At a minimum, you should try to prevent the contract from allowing the health plan to sell your information to nonpayer repricers and brokers, who are not subject to your state’s prompt pay laws and other important protections, unless the nonpayers will be subjected to the terms of your contract with the health plan.  Be on the lookout for clauses as broad as the following:

"Payer" means an employer, trust fund, insurance carrier, healthcare service plan, trust, nonprofit hospital service plan, a government unit, or any entity which has an obligation to provide medical services or benefits for such services to subscribers, or any other entity that has contracted with MCO to access MCO's provider network.

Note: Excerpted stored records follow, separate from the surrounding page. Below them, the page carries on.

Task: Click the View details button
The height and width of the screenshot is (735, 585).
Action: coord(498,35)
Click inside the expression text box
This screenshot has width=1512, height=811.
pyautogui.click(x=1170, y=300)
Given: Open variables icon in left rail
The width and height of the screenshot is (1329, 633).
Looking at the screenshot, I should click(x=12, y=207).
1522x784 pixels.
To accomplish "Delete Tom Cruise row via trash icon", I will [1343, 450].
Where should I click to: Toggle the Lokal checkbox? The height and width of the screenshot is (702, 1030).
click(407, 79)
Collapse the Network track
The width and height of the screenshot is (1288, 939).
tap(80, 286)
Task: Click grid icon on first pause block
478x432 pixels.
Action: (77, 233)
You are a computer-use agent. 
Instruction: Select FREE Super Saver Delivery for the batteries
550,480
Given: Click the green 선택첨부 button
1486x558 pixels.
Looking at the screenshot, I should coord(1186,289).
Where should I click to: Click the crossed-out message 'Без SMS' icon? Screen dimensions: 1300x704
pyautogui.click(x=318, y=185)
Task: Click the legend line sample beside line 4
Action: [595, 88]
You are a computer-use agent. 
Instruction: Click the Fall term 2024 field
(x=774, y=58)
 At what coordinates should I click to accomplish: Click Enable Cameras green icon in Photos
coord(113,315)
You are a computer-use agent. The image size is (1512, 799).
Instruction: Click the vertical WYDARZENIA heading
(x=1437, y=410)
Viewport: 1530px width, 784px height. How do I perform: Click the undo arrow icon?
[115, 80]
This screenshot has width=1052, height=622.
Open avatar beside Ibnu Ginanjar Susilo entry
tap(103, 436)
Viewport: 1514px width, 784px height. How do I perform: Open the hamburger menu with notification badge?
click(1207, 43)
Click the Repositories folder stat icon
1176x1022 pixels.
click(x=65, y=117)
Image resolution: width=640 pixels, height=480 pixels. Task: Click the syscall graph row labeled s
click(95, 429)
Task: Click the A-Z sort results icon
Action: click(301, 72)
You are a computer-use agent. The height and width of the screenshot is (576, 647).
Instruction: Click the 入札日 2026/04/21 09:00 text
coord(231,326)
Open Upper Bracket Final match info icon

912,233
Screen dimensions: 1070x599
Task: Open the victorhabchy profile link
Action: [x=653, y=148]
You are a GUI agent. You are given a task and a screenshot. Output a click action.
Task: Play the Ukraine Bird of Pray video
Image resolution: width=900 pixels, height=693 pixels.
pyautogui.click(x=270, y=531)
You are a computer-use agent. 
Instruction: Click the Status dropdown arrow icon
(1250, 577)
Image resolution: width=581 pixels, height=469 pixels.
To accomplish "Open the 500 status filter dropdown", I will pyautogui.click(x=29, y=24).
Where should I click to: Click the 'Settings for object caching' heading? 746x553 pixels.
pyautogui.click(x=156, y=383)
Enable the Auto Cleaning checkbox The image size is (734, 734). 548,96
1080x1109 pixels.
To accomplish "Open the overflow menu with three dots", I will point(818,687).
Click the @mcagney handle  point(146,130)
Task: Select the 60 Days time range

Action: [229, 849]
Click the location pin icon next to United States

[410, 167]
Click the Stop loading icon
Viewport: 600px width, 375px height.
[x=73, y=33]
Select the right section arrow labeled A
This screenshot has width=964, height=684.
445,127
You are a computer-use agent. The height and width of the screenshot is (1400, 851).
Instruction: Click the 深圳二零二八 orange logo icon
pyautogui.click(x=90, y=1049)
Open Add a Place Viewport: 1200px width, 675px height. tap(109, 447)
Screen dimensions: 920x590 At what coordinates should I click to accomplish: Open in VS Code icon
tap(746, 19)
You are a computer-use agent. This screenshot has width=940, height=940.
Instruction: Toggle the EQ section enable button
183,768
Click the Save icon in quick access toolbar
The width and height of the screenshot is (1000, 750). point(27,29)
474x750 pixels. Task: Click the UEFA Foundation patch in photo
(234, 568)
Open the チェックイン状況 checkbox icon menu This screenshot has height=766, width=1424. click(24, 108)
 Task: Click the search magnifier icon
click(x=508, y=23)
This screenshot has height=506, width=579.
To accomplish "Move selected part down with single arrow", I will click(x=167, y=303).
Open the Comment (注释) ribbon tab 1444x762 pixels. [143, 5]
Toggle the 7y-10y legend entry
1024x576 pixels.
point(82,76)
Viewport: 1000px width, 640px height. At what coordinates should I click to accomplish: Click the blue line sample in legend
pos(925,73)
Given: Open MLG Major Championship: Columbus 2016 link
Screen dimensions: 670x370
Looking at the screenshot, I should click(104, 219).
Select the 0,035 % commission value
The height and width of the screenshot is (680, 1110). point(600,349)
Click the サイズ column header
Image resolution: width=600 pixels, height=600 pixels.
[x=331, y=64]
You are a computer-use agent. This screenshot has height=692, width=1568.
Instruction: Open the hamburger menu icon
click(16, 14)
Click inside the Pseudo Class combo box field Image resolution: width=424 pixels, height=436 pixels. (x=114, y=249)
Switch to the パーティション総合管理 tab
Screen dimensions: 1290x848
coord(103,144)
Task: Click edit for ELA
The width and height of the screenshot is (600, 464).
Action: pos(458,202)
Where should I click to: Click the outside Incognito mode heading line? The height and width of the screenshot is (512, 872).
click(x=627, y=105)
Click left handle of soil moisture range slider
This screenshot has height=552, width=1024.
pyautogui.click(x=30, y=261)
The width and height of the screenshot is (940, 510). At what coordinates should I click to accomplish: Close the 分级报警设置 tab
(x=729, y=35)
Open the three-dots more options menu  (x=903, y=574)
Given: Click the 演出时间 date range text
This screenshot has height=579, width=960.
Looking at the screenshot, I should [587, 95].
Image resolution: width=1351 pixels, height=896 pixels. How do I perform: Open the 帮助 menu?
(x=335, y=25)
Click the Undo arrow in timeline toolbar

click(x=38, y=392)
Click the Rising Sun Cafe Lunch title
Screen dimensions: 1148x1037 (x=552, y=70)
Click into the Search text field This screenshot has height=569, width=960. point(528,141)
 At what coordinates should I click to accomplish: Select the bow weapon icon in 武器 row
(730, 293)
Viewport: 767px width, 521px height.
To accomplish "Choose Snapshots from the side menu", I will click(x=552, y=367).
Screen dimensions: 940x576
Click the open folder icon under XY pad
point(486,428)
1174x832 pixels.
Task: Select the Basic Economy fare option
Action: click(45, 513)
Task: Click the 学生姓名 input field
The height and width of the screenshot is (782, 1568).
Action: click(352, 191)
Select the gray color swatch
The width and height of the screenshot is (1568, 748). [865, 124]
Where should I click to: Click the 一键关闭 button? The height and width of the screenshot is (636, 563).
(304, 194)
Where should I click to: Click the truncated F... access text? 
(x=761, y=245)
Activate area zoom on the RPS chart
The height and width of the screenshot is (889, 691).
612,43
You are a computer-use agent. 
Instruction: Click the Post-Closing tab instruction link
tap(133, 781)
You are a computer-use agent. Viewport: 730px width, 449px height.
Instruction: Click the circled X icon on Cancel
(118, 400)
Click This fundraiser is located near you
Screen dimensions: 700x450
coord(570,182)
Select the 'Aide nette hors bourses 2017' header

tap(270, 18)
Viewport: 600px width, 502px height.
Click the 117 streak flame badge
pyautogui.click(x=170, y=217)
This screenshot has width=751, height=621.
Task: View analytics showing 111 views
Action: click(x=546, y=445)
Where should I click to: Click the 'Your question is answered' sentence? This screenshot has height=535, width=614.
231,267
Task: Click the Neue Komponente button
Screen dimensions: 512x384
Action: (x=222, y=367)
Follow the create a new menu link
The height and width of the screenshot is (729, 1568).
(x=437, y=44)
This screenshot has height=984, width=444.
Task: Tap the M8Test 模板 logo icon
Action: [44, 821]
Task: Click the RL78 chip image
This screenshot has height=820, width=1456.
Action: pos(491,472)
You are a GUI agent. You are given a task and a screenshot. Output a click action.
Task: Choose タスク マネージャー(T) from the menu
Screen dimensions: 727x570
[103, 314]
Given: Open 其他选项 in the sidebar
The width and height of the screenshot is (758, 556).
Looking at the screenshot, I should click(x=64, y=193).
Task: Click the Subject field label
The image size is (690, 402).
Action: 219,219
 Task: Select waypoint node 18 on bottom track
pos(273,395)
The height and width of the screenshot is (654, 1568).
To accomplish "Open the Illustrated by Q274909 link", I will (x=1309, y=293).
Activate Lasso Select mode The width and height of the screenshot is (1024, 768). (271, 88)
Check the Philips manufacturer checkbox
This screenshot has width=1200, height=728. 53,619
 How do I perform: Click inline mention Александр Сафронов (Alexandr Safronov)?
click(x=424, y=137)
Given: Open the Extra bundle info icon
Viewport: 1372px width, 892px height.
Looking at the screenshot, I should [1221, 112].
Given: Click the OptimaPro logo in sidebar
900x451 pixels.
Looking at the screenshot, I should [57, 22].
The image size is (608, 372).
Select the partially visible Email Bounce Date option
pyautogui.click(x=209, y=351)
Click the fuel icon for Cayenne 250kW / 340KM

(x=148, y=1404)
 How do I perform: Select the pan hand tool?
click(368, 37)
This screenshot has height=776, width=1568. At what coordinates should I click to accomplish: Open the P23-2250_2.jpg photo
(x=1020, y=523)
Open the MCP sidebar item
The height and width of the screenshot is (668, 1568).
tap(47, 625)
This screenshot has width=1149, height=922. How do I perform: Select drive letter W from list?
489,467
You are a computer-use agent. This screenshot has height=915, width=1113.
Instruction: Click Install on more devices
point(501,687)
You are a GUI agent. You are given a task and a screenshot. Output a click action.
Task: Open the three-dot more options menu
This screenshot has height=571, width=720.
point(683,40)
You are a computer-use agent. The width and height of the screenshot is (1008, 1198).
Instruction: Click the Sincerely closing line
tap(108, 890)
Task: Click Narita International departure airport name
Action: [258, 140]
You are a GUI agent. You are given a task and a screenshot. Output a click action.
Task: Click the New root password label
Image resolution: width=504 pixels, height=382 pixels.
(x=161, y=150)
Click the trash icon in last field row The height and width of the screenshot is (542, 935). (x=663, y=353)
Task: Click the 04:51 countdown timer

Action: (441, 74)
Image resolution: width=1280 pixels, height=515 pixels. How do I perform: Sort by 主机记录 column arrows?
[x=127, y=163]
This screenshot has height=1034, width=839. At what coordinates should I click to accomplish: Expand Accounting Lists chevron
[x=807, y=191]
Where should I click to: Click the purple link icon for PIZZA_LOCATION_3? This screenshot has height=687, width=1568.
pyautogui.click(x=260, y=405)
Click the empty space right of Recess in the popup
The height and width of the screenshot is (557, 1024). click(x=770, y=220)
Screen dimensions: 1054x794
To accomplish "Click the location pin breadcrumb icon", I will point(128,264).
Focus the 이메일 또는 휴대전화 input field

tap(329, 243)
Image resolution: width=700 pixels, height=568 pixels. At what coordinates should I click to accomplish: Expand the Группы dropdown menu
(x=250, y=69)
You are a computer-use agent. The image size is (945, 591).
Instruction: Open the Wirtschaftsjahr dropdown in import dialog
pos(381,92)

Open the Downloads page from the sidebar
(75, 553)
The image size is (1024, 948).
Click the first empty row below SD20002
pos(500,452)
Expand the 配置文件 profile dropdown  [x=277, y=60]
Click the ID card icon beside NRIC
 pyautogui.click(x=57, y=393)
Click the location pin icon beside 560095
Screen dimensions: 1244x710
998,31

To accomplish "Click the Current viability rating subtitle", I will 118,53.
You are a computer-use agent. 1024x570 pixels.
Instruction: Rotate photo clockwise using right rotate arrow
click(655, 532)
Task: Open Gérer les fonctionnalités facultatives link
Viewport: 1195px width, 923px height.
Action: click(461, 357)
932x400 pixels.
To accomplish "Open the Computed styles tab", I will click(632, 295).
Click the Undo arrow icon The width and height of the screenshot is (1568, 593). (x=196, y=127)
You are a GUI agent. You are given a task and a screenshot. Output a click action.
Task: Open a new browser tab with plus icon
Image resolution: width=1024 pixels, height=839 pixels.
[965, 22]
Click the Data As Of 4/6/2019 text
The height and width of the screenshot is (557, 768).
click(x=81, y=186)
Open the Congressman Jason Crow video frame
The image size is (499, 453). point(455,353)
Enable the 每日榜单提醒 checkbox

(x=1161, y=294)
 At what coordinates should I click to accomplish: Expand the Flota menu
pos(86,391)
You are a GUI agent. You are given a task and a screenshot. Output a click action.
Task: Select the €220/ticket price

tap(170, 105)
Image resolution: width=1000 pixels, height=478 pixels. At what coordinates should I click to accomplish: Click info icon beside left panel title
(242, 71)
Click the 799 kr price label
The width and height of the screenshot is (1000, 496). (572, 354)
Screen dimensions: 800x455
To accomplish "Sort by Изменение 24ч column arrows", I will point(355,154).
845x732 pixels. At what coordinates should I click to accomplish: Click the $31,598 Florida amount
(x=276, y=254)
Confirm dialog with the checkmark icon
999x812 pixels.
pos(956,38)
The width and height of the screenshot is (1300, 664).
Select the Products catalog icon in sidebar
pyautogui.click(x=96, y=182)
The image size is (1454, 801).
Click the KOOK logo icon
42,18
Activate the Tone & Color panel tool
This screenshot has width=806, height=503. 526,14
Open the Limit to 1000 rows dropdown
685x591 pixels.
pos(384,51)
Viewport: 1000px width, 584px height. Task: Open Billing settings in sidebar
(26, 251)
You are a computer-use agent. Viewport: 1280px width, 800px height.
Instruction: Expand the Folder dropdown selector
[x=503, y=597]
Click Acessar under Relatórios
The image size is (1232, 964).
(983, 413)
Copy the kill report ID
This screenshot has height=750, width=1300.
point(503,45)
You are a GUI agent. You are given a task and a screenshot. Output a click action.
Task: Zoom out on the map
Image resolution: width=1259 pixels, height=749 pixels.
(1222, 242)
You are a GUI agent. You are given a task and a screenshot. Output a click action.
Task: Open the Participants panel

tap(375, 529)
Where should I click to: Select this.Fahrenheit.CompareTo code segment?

Moreover, rental networks, as opposed to health plans, often send participation invitations directly to physicians while providing very few details about themselves.  It is important to understand whether the entity with which you are entering into a contract is a payer or a company whose sole business is renting medical discount networks.  Anesthesia and pain medicine groups should be very cautious when reviewing and signing contracts with the latter.  There is little reason to participate with any payer or other entity without a corresponding “steerage” provision that obligates the entity to steer patients to the contracting physicians.

Difficulties in Working with Discount Networks

There are several administrative difficulties with managing the rental networks in your lineup as well such as ensuring your expected payments are equivalent to your allowed amounts.  Most practices will not realize that their claims are processed under a rental network arrangement until they receive an Explanation of Benefits (EOB) that may or may not identify the contract that was used to calculate the allowable.  This information is needed to being the cumbersome task of systematically associating the particular claim with the right contract to calculate the net collection percentage correctly. 

Another challenge occurs when the EOB indicates that it was processed under a particular contract but the payment is not calculated according to that contracted rate.  Appealing these rental network claims is perplexing and time consuming as you first have to work with the rental network to re-price the claim and then work with the payer to have them acknowledge the re-pricing and reprocess the claim for the correct rate.

The Future of Rental Network PPOs

Rental networks are coming under increasing scrutiny from both federal and state agencies based on consumer complaints.  According to the Federal Trade Commission (FTC),

Some medical discount plans claim to provide big discounts from hundreds of providers for a wide range of services, from doctor visits and dental exams to hospital stays and prescription drugs. But many plans fail to make good on those claims. The FTC and many states have found that although some medical discount plans provide legitimate discounts that benefit their members, many take consumers’ money and offer very little in return.

Patients may be subject to extremely large and unexpected co-pays because they are considered to have gone out of network even though their physician receives only the discounted in-network amount from the rental network.

These rental networks are becoming not so “silent” as the American Medical Association, for one, works to educate physicians on their vicissitudes and makes resources available to assist in contract dispute resolution.  At a webinar last week on rental networks, listeners were invited to “report unfair payer practices“ using the health plan complaint form at www.ama-assn.org/go/clickandcomplain

ABC will continue to monitor whether payments received match payments “expected” for all our clients and promptly follow up on any discordances, and we encourage all our readers to do likewise.